Once each of the supports are placed with the 1” gap for the apron,
mark the location of each support, completely around the bottom of the support. This will help relocate the support back to its exact location and help identify the locations to drill the holes to secure the supports to the table.

Once I outlined all of the supports, I removed the track and numbered the supports and the location outlines to match.

Make sure to mark the supports as well. Each one can be slightly different
and you don’t want to readjust things if a support is swapped.

Now I am drilling the holes that will allow me to screw the supports in place and keep them secured to the table surface.

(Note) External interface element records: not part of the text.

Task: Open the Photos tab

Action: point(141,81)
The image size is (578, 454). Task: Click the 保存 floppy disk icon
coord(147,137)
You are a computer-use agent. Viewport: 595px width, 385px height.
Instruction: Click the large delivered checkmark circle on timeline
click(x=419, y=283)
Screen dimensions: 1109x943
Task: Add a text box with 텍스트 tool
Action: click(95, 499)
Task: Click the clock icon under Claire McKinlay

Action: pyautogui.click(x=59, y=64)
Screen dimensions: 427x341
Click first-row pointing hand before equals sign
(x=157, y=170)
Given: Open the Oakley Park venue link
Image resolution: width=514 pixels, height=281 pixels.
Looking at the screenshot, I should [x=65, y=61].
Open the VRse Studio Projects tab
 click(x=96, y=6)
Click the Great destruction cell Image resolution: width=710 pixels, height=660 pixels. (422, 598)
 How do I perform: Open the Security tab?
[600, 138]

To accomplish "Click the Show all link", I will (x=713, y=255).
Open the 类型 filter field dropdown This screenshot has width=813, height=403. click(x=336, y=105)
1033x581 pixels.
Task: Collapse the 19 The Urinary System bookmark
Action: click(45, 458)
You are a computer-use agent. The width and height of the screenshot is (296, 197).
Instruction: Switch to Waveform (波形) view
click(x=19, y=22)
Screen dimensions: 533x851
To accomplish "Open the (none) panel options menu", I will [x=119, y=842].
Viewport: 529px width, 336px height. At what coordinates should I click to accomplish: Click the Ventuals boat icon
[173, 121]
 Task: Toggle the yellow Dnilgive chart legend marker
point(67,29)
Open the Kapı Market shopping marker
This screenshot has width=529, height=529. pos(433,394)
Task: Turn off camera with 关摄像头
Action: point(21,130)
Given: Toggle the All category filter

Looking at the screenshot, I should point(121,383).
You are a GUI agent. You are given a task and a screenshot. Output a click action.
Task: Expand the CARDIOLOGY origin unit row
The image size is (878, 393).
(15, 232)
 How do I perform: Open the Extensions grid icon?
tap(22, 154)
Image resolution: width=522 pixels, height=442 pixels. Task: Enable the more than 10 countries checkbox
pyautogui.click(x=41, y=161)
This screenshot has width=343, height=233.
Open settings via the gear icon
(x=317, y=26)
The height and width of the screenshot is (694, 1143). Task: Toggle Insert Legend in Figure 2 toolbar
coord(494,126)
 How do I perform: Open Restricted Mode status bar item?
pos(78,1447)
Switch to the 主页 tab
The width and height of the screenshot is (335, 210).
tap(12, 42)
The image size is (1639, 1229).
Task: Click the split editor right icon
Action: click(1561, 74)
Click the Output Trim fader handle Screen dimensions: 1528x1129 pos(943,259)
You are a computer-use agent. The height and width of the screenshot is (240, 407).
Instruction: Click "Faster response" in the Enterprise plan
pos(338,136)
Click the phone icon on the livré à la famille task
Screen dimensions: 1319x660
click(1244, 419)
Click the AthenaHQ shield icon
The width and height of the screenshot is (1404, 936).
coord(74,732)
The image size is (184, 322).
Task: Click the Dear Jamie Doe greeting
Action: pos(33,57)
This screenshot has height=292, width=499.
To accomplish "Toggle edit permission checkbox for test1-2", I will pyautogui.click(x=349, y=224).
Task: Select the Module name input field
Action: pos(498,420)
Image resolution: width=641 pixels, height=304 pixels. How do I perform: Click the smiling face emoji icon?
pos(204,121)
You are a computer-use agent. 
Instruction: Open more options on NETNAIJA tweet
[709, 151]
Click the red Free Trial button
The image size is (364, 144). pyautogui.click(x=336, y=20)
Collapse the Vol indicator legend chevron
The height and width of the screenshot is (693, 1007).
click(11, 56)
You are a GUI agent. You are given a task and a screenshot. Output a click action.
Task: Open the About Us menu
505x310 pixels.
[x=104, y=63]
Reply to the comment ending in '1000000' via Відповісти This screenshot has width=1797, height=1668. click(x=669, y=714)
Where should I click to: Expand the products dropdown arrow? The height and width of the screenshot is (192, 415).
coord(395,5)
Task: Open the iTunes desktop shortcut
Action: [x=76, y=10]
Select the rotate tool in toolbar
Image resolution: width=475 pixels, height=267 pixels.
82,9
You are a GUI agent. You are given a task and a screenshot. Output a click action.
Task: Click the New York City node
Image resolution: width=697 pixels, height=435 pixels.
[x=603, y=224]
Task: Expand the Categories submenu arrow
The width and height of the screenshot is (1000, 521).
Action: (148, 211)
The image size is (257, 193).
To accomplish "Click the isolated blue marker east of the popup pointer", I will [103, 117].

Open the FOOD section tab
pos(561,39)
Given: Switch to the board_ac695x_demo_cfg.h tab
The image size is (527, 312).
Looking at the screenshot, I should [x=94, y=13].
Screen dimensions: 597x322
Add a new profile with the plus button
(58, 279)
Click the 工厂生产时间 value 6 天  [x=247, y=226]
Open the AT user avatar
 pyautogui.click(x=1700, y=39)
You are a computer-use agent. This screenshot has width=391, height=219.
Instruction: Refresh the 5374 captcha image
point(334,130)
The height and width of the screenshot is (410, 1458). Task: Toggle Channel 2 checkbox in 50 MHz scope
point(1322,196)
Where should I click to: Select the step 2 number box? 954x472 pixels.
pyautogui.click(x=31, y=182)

I secure the support with 2 screws to prevent the support from pivoting. I used the support in this picture to determine where to drill the 2nd hole. Placing the 2nd securing point too far down the support would place the stress on a thinner section of the support.

After drilling all the holes, sand the surface smooth so the banking supports sit flat on the table’s surface. A good vacuuming will clean up the remaining debris before you start permanently fixing the banking supports to the table surface.

Now I placed the supports on their sides, aligning them with their position marks on the table. Using a 90 degree straight edge, the bottom of the support is marked in line with the holes drilled in the table surface.
Pre-drill these holes so the screw does not split the support bracket.

We’ve stopped here on July 26, 2012. More to come soon.